項目位置のレコード:
══════

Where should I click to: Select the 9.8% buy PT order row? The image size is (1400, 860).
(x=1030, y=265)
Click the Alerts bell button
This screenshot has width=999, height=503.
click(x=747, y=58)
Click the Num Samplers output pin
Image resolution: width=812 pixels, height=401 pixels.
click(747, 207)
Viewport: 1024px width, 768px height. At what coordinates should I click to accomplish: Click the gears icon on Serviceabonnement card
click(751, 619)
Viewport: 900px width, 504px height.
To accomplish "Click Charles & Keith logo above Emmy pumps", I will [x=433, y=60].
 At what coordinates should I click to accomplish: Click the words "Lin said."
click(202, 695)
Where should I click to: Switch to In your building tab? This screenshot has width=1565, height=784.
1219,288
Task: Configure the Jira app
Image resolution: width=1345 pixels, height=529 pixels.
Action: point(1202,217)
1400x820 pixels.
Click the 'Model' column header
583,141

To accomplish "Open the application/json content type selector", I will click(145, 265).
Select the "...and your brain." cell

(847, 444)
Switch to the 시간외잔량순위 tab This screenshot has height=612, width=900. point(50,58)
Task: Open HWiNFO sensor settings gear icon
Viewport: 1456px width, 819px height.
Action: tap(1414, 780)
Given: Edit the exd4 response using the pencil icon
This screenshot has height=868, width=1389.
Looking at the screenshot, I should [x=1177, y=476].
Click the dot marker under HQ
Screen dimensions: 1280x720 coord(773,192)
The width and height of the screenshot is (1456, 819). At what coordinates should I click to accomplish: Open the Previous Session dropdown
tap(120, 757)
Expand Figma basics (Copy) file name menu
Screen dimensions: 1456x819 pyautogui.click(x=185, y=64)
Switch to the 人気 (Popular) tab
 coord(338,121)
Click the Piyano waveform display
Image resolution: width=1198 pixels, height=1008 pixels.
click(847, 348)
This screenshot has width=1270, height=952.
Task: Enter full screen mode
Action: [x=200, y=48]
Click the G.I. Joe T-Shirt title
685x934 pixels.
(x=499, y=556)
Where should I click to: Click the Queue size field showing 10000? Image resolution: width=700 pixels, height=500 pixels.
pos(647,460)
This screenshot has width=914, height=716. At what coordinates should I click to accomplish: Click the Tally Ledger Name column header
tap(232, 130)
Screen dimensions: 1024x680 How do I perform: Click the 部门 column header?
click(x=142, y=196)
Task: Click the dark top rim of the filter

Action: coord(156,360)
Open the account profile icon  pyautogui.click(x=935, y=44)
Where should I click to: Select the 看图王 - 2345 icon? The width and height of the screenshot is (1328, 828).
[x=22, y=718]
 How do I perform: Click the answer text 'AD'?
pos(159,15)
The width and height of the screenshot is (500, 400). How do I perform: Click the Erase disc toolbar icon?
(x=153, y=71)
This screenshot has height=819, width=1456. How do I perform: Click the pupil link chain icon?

══════

指示
「Open the account」を含む行で始まり、レコードの末尾で終わる部分を、空行を除いて番号付きリストに変換せよ。

演習の結果
1. Open the account profile icon  pyautogui.click(x=935, y=44)
2. Where should I click to: Select the 看图王 - 2345 icon? The width and height of the screenshot is (1328, 828).
3. [x=22, y=718]
4.  How do I perform: Click the answer text 'AD'?
5. pos(159,15)
6. The width and height of the screenshot is (500, 400). How do I perform: Click the Erase disc toolbar icon?
7. (x=153, y=71)
8. This screenshot has height=819, width=1456. How do I perform: Click the pupil link chain icon?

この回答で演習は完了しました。